Fox shook his head slowly.  “We need to find more information.”  He stood, paced back and forth before the fire.  “Bring all the scribes, all the merchants trapped here by the snows.  Not here-” he added.  “Take them to the Center Hall and find out…damn.  Never mind.”  His mind was already leaping ahead, as it had when he planned attacks.  His hand gestured at the papers.  “Clean this up.  I need to think.”  He collected his coat and stalked from the room.  Calle and Zale exchanged looks that held both resignation and amusement.  Whatever their lord planned, it would surely involve them – and trouble, if past history proved anything.

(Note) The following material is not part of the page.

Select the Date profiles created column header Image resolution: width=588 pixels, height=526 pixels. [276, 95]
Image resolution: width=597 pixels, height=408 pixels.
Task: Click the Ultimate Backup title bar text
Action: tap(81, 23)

They rode out for the lowlands the next day, Calle and Zale.  Their lord they left behind, for he was unwilling to leave his lands in the deep of winter, at the only time when his people needed him.  He had commanded them not return until they had discovered the source of the Darks, no matter how they retrieved the information. 
When they had dropped out of sight along the drift-lined path, Lord Fox returned to his chambers, but only for a moment.  He shed his dark fur coat for a white and gray hooded coat of wolf fur, and drew his sword from its place on the wall.  Fourteen men waited in an inner courtyard, all dressed as he was.  He sheathed his sword as he examined the men; all were former mercenaries.  Something in him was pleased at their attention.  It had been almost five years since they had need of their weapons, but still they looked prepared.  He caught their eyes with a raised hand.  There would be no speeches; he had never given speeches, despised those, like Lord Eseos, who did.
“We go to the three highest peaks in the High Mountains.  There will be things there to fight.”  He grinned at his men, who grinned back.  They were fighters; this was their delight.  “So let us then be off about it.”
Each man retrieved from the side of the courtyard a pack laden with gear for the winter trek.  Once the packs were checked, they fell into three lines.  A space was left for Lord Fox, and he made his way to it with pleasure.  He slapped the side of his pack with a quiet bark of laughter.  Swinging the pack onto his back, he waved for the gate to be opened.
They made the trek through the courts to the outer walls at a slow walk, readying their bodies for the cold to come.  Once through the outer gates, with the immense tree-trunk bar falling into place behind them, they increased their pace.  They had a climb ahead of them, and the more ground they covered before nightfall the better.
“Lord Fox?”
“Yes?”  His voice did not invite the man to continue, but he did.
“Why are captains Calle and Zale not with us?”
“I had other places for them to be.”  Fox turned his eyes to the man, stared him into silence.  “Questioning me, Aviles?”
“No, lord….”
“Good.”  Fox turned his green-gold eyes ahead again.  In the back of his mind he knew he was five years too late; something in him had grown soft in the hard mountains.  There were too few enemies here, and his men had too much time to think, to question.  Under his hood his lips drew together in a silent snarl.  The Three Darks – whatever they might be – were what he needed.  There would be blades again, and blood, and no papers, no harvests to deal with, no lost sheep or shepherds. 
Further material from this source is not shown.